The second wave of Kurdish immigrants came to Nashville in the 1990s, after Saddam Hussein ravaged their towns and villages with chemical weapons. About 14 kilometers (8.6 miles) south of the city center, Little Kurdistan grew, boasting the Salahadeen Center, a Turkish-Kurdish restaurant and several Kurdish supermarkets.
Various types of bread world baked in large traditional stone ovens are available at the Newroz Market, where fresh cuts of meat hang in the cold storage room and shawarma and baklava are on display at the front of the store. It is only a few minutes’ drive up the street to a Kurdish kindergarten. Further down the road, the Salahadeen Center set up a Kurdish cemetery and a soccer field.
“Kurds love soccer!” said Hawrami. His office is a mix of US culture and Kurdish tradition, with your typical big, shiny high school sports trophies, most of them for a Salahadeen Center soccer team, and a bookshelf that holds an elaborately decorated Kurdish translation of the Koran and a Kurdish volume of poetry. Two small flags decorate Hawrami’s desk: the Kurdish flag and the Stars and Stripes.

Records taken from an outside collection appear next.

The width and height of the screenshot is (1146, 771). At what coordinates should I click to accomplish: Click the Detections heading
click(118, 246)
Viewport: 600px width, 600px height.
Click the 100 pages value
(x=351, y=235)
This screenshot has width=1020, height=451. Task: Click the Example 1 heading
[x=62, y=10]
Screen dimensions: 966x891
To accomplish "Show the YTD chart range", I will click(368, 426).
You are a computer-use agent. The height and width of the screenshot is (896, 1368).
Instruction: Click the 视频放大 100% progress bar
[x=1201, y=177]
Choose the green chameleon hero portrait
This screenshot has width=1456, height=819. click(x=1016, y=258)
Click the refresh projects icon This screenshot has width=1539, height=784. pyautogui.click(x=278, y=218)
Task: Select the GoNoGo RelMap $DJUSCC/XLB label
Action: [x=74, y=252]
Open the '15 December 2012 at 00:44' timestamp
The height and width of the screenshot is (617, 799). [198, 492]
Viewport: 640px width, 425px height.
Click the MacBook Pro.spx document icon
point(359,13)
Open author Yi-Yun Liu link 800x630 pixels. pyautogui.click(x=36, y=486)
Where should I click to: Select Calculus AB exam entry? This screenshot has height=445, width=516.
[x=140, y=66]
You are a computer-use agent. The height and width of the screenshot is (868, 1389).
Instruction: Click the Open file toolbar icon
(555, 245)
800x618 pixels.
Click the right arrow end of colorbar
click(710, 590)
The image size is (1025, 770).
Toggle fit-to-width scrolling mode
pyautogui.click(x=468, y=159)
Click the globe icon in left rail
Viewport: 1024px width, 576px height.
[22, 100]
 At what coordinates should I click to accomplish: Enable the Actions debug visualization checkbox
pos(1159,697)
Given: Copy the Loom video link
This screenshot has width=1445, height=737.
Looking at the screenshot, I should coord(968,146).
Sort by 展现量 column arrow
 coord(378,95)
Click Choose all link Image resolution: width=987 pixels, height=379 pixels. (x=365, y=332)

Beaming, Hawrami told DW how great he thought the US was — “the country of freedom and justice” — how much he liked being a US citizen and how great the people were. But he also said he could not understand Trump’s decision to free up northern Syria for Turkey. “The situation in Syria now is hurtful,” he said, pointing out that the Kurds were after all “part of the coalition defeating ISIS.” The Kurdish community in the US never saw that decision coming, he added. Hawrami noted the thousands of people who now had to flee their homes in northern Syria, he mentioned Turkish bombings and the violence the Kurds had already experienced in the past — then his voice failed him.
‘Stand with your Kurdish allies’
After the noontime prayer at the Salahadeen Center, many members of the community headed to downtown Nashville to march in a Kurdish peace demonstration. Hundreds of people waving Kurdish and American flags shouted “Stop the Turkish oppression!” and “USA, stand with your Kurdish allies!” The crowd cheered for every car sporting Kurdish flags that drove past and honked its horn.
“This is about our existence,” said Jiyan, who was at the protest with her two young children. The young woman fled from Saddam Hussein to the US in 1993. President Trump must protect the Kurds from Turkish troops, just as Kurdish fighters have protected the US from the Islamic State, she argued.
Kirmanji Gundi, a professor in the educational leadership department at Tennessee State University, said economic interests were behind Trump’s decision to withdraw from northern Syria. He said he fears terrorist organizations in the region will grow stronger again and that many people will die, including US troops.
“President Trump is going to realize his grave mistake when he’s counting American soldiers in body bags and writing letters of condolences to the families,” Gundi said. “Perhaps then he’s going to realize what he has done.”